Of course, there are many factors determining whether a particular story is good enough to become canonized. Usually, divine forms are just used for literary effect. For example, I'm pretty sure the Bollywood image of a guy dancing with a bunch of girls is downstream of Krishna. Even in this serious poem: https://snapshotsofthelabyrinth.photo.b ... %E0%A7%87/, a beauty with "blood-soaked feet" (literally, feet with blood splashing from the chest) evokes an image of Kali. Personally, I'm inclined to imagine something more along these lines: https://youtu.be/TDtPLoFIofY
zompist wrote: Sat Apr 25, 2026 4:32 pm The narrative advantage of polytheism is that characters can have ordinary human motivations. Hera is not an evil power, she's jealous. The young Krishna has the amorous thoughts of a teenager. Seth kills Osiris out of perfectly ordinary power politics. Ea wants to destroy mankind, Enki doesn't. A lot of the weird stuff in myths is explained if you remember how premodern kings and queens behaved. It's the same stew of extraordinary power, lack of morals, struggles for power, and a pose of benignity.

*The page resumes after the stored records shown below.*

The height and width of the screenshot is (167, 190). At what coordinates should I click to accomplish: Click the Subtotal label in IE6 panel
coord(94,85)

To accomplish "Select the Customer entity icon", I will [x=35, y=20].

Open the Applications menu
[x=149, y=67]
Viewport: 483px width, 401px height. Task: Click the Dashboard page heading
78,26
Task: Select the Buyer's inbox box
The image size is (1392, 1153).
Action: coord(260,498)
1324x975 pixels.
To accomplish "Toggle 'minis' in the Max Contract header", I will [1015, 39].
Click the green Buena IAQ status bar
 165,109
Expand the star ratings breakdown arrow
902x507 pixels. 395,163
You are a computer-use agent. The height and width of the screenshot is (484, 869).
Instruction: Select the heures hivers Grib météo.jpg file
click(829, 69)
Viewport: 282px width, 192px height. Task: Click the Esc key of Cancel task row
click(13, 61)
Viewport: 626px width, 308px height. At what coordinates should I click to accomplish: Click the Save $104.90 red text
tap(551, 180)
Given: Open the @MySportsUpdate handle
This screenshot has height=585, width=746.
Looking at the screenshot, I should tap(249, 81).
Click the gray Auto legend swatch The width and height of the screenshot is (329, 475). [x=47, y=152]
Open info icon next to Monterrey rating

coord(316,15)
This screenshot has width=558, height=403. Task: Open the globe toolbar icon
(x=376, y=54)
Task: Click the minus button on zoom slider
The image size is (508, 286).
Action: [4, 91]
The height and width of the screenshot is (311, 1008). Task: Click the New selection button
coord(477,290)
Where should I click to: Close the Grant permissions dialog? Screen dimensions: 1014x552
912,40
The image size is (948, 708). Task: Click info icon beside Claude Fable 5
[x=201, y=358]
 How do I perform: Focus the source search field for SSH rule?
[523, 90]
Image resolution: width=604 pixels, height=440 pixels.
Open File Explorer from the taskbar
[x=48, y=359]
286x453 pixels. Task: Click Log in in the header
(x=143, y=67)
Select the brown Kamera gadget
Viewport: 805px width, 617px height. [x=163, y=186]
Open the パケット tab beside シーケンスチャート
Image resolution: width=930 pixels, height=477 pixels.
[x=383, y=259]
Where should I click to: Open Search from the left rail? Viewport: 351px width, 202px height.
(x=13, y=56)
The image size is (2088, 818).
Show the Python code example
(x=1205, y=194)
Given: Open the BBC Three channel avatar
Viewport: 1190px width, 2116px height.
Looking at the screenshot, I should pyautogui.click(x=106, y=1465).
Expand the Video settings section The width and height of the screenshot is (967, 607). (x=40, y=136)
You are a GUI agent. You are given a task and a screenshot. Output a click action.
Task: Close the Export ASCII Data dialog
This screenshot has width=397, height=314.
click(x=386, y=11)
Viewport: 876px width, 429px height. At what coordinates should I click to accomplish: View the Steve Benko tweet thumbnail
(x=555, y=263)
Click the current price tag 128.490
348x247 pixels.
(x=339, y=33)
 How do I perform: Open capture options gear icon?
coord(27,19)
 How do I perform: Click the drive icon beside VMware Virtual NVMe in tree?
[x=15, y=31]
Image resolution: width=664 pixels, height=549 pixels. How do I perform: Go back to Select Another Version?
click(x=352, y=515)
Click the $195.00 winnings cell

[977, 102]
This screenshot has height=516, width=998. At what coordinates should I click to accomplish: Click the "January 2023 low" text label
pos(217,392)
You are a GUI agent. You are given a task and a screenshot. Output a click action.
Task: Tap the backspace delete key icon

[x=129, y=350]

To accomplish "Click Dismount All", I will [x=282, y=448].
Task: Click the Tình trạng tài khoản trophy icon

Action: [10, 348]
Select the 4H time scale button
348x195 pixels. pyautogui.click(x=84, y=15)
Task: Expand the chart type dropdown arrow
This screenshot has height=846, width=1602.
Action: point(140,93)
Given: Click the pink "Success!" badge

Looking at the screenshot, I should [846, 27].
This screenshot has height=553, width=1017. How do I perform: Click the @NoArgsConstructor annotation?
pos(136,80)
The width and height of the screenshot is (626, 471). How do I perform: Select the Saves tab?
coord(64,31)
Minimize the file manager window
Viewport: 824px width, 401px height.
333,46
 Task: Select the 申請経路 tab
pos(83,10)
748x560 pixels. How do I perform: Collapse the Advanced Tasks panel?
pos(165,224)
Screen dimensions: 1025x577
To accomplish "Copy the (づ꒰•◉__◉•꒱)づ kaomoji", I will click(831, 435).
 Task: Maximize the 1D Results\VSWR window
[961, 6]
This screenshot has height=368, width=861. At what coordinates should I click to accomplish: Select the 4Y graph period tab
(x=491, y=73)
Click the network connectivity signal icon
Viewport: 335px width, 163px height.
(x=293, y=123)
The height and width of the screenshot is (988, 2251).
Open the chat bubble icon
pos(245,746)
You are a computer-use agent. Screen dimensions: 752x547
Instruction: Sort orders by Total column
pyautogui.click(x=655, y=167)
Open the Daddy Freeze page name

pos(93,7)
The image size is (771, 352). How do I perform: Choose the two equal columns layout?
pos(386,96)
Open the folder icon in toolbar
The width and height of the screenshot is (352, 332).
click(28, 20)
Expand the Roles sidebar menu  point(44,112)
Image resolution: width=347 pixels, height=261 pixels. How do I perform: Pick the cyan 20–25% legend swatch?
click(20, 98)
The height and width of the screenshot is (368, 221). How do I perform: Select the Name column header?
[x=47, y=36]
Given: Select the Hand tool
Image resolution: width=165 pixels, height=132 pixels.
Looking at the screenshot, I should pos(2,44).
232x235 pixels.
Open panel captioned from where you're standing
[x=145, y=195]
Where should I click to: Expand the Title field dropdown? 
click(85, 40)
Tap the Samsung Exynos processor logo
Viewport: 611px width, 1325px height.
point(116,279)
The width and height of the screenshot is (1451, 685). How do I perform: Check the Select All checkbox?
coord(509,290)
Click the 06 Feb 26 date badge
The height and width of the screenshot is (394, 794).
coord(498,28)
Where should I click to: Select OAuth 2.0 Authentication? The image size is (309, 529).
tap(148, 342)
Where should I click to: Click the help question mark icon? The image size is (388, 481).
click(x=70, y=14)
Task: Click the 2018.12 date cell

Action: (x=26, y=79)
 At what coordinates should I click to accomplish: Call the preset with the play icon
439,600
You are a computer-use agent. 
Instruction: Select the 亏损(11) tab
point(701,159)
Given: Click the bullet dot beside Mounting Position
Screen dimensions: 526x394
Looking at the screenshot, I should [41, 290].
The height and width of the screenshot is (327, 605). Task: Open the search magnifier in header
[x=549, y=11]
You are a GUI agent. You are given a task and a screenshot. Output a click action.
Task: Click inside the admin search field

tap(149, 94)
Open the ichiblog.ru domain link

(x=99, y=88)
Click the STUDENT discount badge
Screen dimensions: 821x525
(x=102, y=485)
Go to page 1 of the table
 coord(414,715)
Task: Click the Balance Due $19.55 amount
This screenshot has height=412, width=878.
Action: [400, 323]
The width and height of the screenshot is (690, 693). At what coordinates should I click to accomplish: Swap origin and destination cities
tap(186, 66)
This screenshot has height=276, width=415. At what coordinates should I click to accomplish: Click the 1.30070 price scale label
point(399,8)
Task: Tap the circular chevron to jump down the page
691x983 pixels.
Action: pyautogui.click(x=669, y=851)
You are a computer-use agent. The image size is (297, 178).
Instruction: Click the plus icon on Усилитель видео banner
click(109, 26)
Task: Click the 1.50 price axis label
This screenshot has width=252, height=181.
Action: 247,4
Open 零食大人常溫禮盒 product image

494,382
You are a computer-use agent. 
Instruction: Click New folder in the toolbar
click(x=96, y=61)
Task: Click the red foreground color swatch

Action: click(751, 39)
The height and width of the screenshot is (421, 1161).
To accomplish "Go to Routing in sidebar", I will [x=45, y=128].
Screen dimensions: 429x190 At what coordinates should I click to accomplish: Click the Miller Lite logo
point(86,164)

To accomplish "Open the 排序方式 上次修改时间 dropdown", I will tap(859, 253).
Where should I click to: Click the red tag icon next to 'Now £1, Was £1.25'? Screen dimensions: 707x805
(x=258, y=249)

Once you theologize the myth, you might want to use simpler categories to be taken seriously. It's hard to convince sophisticated people that non-human phenomena are motivated by jealousy or romance. For example, Radha is Krishnaism's equivalent of Jesus, the most devoted soul. Krishna's girlfriends are the souls worshipping God. Krishna is God, who is attracted to His worshippers in loving (but not literally romantic) attraction. In Gaudiya Vaishnavism, Radha and Krishna's sameness and difference is a mystery that can't be grasped by the conceptual mind.
zompist wrote: Sat Apr 25, 2026 4:32 pm Also, though monotheism can arise by combining gods, polytheism can arise by combining the single gods of city-states.
The most important god, you mean.

Re: Terrorism thread

Posted: Sat Apr 25, 2026 10:10 pm
by Man in Space
Well, looks like another assassination attempt has happened. I suppose that counts as being under the purview of this thread.